短編の続き

かけそうだったので、やってみます。


雨が降りしきる初夏の熱帯夜での出来事。


突然大きなバスが爆発した。


以前から隣町で爆破テロが続いているというニュースを耳にしていたので、すぐにそのことが頭に浮かんだ。


とてつもない音に私は目を見開きバスの方角に釘付けになった。


その中から唯一幼い子どもが出て来るのが見えた。それをみて私はすぐさま走りだした。こんなに幼い子にはとても刺激が強すぎると思ったためか、単に救いたいと思ったためか。一心不乱にその子を抱きしめた。大丈夫だとそう何度も自分にも言い聞かせるように。


だが、泣くこともなくお母さん、お母さん怖かったよって言ってる。私はお母さんじゃないと言うけれど聞かない。混乱しているだけだろうと思っていた。
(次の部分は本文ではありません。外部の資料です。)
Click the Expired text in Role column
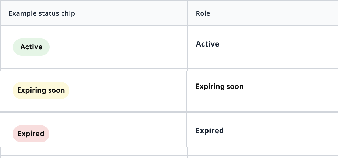Image resolution: width=338 pixels, height=158 pixels. (x=210, y=131)
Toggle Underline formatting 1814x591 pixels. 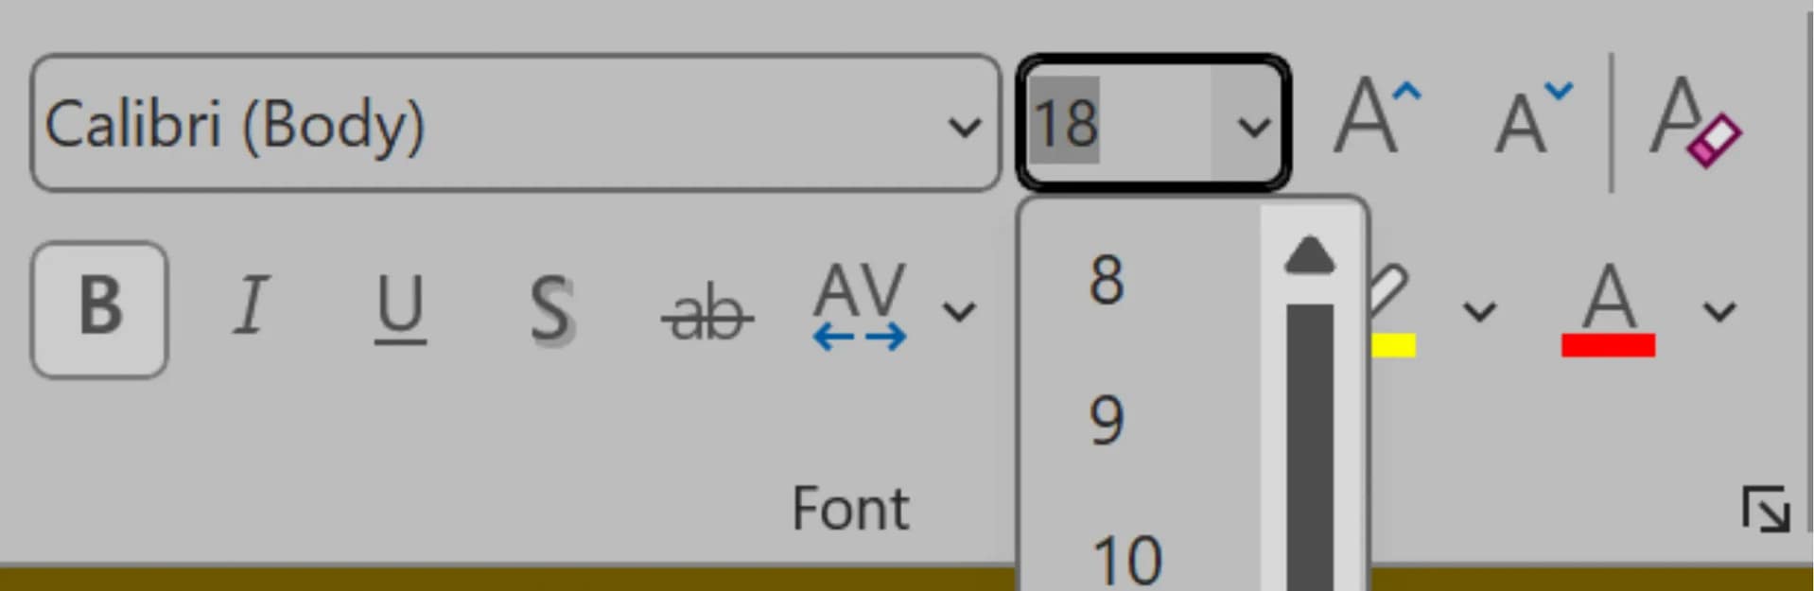[x=399, y=308]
自分自身も混乱する中、助けを呼ぼうと思った矢先に次の爆発があった。次の爆発はとてつもない爆発で、音と業火が広がり夜ということを忘れるほどだった


私はあまりもの音に尻もちをついてしまったが被害にあった子どもは微動だにせずに佇んでいる。火が広がりあたりが業火により明るくなり子どもと私の顔を強く照らした。


ようやく私は、"そのこと"に気づき息を殺しながら噎び泣いた。

爆風の中、木霊する断末魔の声も、連鎖する爆発の音も何も耳に入らなかった。ただひたすらに、涙を流した。
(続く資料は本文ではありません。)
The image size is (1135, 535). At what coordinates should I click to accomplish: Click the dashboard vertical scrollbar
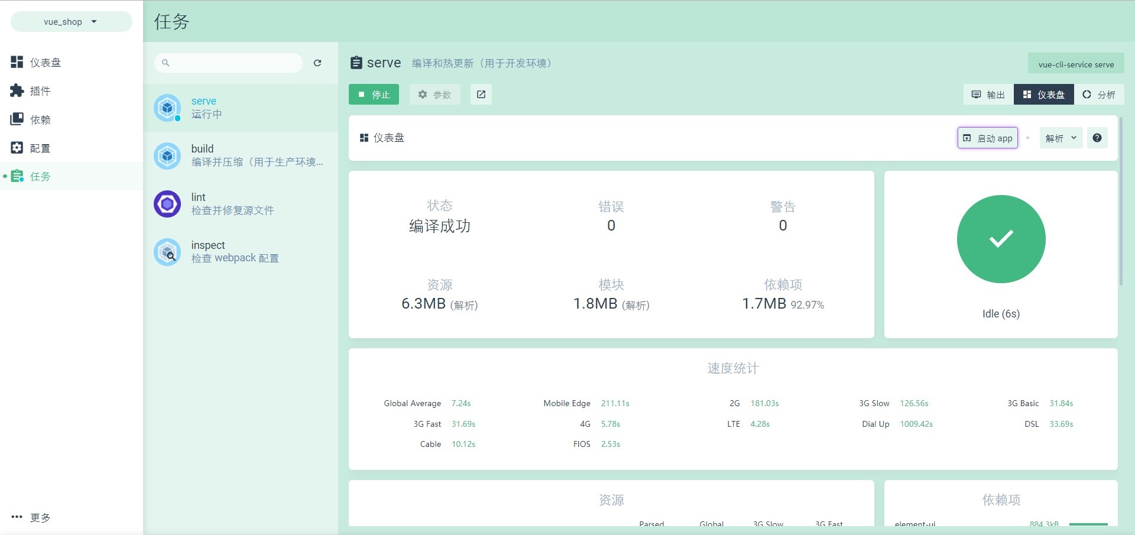(1120, 201)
雨が降りしきる中、涙なのか雨なのかもわからくなった頃、ようやく救急隊員が駆けつけた。

救急車の中、茶色のブランケットを被せられた私はその中で酷く震えていた。

雨に打たれたことによる急激な体温変化で震えてるわけではないことを私は知っていた。

「先程、あなたが抱きしめていたお子さんが亡くなりました。」

遺族と関係者か、連絡は取れるかと色々と聞かれていたが、何も耳に入ってこなかった。

希薄な返事ばかりをくりかえし俯いていた。

正義感、心配、衝動的に動いた結果がこのような状況ということに私は自分自身の無力さ、正義を呪った。
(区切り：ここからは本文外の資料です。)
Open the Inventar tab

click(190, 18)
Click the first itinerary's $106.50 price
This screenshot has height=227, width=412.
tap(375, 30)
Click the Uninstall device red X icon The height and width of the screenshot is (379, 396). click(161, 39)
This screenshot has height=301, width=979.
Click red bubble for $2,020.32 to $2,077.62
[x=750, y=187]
いいことをすれば必ずいいことが返ってくるというが、今になって嘘だったように思える。あれはきっといいことをしても見返りは求めないようにという大人達の暗示だったのだろう。

でなければ、こんな結果はなかったはず。

濡れた髪から滴る雨水を眺めながらそう思っていた。



この先が出てこないのでまた考えます。